Sure, much of the physical comedy through which that inherent human goofiness manifests in The Big Door Prize’s world might generously be described as “heightened”—see the warring wedding party dance performances in Father Reuben’s episode for just one example, or Beau’s bizarre Burly Boy battle against one of his dead son’s basketball buddies a couple episodes later for another.
But in between those standout moments of slapstick absurdity is an ocean of quieter, more quotidian comedy: Dusty’s “blue ass dots why” Google search; Jacob’s aggrieved teenage inattentiveness when he becomes the first person to discover the MORPHO machine; the perfect out-of-touch adult obliviousness when Deerfield High’s basketball coach announces the title of the song the school band will be playing in Jacob’s brother’s memory. Even just the subtle shifts in expression on any given character’s face as they suffer the inherent embarrassment of being one human surrounded by a bunch of other humans—it’s all so warm, and all so real, and all so deeply, deeply funny.

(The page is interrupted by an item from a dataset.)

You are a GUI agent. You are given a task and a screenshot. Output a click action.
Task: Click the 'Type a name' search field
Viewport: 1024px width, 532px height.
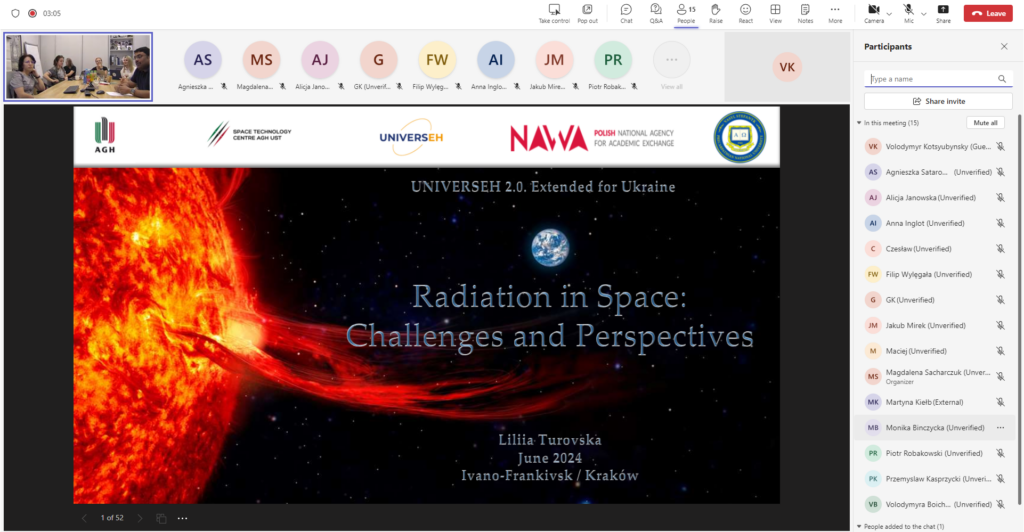point(930,79)
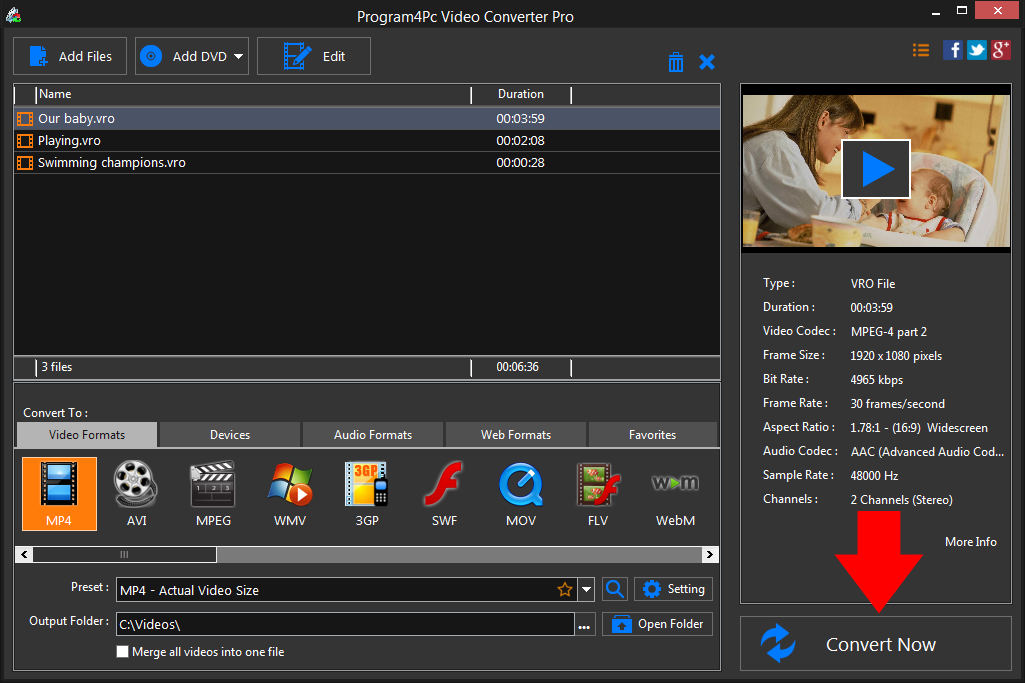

In terms of watch-alikes, the most direct comparison might be Dispatches from Elsewhere, a dreamy, poignantly funny Jason Segal joint that ran on AMC+ for one enormously compelling season in early 2020. That series also hinged on a whimsically mysterious premise, which it also whisked its audience through by shifting into a new character’s perspective at the start of each episode.
But where Dispatches from Elsewhere leaned heavily on the inherent mystery of its immersive scavenger hunt conceit to build up to a deeply personal gut punch of a finale, The Big Door Prize is aiming to do almost the exact opposite, using the MORPHO machine to trigger at least one personal gut punch per episode, all in a bid to distract us with pathos as it builds up to a first-season kicker that promises to crack open a bigger mystery than anyone who’s been effectively distracted (never mind who’s read the book) might be expecting.
That said, whatever mysteries that series creator David West Read might be leading his version of The Big Door Prize to in this or any hypothetical future seasons, the nutty humanity driving M.O. Walsh’s original story remains the same: people, as a rule, want not just more from life, but a little bit of magic, too. Give them a mystery machine that offers a concrete version of both? That’s the start of a million good stories.